On New Year’s Eve, my 6-year-old son saw 15 seconds of The Walking Dead, the grotesquely violent zombie series. At the neighbor’s annual gathering, he and his buddies were watching Despicable Me 2—the much more age-appropriate movie starring a reluctant dad, Gru, voiced by Steve Carell ’84. When the movie ended, they had innocently stopped the disc and turned on the TV only to see a woman breaking the legs of chickens and tossing them into a barn filled with the ravenous undead. Sam wandered in to tell the adults that zombies had taken over the TV. We turned it off, and I thought that was the end of the trauma. But after the ball had dropped, and we headed off to bed, he started screaming, violently—the kind of scream that sends chills up a parent’s spine.
As I ran up the stairs two by two, he ran toward them and me, his eyes wide. And in that moment, I knew he had lost a little bit of innocence, and his world had now opened up to include chickens thrashing about in a barn, unable to fly away from their predators.
I curled up with him that night, but my husband and I had decided early on not to let him milk this. The quicker he got back to his routine, we figured, the quicker those images of zombies would fade away. Let’s just wrap this whole thing up fast, we thought, before it gets out of control.
But every night was the same. Just the mention of bedtime for this little boy would send him into a panic. He talked about zombies while brushing his teeth and through the door of the bathroom when he needed privacy. He talked about zombies while peeling off his clothes and stepping into his pajamas. He talked about them while choosing his bedtime book and while crawling into bed. To combat the fear, my husband and I tried everything. We showed him a video of a make-up artist creating a zombie out of a regular Joe. We talked to him about the zombies and suggested he dress them up in tutus in his mind to make them funny. We even played the children’s board game, “Hi Ho! Cherry-O,” with an imaginary friend (our conjuring) named “Chicken Zombie” to make the zombies seem less threatening.
CZ won, of course.
In the daylight, Sam would laugh at these ideas, and I thought for a brief period that Chicken Zombie might be a new family member, but by nightfall, the zombies took to their evil ways, invading Sam’s brain and threatening to devour the poor boy. We worked hard to force adult rationale into his mind: “Do you have any idea how many zombies live on planet Earth? Zero.” “Do you honestly think we would ever put you in a dangerous situation?” “The dogs bark when one of us changes our shirt, don’t you think they would let us know if a zombie were in the house? Seriously. Think about that for a second.”

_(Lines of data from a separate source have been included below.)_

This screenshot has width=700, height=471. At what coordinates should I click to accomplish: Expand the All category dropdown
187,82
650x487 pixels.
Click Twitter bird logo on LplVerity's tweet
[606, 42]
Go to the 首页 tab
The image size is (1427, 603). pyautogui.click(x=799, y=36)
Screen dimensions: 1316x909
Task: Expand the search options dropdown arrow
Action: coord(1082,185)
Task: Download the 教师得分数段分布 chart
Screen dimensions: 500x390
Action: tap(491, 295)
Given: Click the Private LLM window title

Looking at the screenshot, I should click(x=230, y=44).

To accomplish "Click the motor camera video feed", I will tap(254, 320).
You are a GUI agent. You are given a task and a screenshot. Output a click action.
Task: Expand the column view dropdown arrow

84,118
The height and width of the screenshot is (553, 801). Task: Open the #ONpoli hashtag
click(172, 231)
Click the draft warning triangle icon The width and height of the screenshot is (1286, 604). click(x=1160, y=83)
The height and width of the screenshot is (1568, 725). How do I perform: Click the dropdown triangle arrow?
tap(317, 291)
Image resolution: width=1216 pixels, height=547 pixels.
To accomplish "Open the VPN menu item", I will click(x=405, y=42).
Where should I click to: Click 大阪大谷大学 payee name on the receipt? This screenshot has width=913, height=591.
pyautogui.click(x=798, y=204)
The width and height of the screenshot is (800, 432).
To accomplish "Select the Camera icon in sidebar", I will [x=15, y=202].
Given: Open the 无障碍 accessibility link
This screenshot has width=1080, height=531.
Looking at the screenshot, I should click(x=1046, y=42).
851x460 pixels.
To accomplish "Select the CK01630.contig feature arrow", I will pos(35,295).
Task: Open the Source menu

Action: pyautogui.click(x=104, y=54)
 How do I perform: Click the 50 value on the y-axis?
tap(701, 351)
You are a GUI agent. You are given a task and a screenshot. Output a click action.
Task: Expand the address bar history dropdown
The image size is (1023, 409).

In the end, nothing worked except crawling into bed with Sam and holding his hand until he went to sleep or, when he was feeling really brave, sitting in a chair near his bed and staring at him—begging, pleading for him to drift off so we could slip down the hall to watch House of Cards or check Facebook before bed. Impatient, I would roll off his bed every few minutes with little to no grace and wake him. Or I would stand up from the chair, which would elicit a terrible creak, and he would reach for me.
One night, sometime around Day 13 post-Walking Dead (this is how we define our lives these days), I was sitting in his dark room just looking at him curled up beneath a quilt made of his grandfather’s old work shirts (for protection, of course). It occurred to me that my frustration was not with Sam, or the Walking Dead, or the geniuses who decided to run a Walking Dead marathon in prime time on New Year’s Eve. It was because I had things to do—laundry to fold, articles to write, emails to answer, a House of Cards cliffhanger to solve. I was wishing my son to sleep—or sneaking off early after promising to stay until he was safely in dreamland—not because I thought it would help him, but because I thought I needed the time for things that could wait.
As I sat in his room that night, I regretted every way I had handled the great zombie attack of 2014. Had I just slowed down, and crawled into bed with the child for a few nights, it wouldn’t have grown into the Zombie Apocalypse. I decided to slow down right then. I looked at him for a long time, curled up in his Pap’s blanket of shirts. I listened to the rain fall against the windows and the dogs snoring down the hall. And I thought maybe those zombies made an appearance in 2014 for a good reason. They’ve reminded us to slow down this year and to comfort those who need us most.
I vowed to thank Chicken Zombie when I saw him next.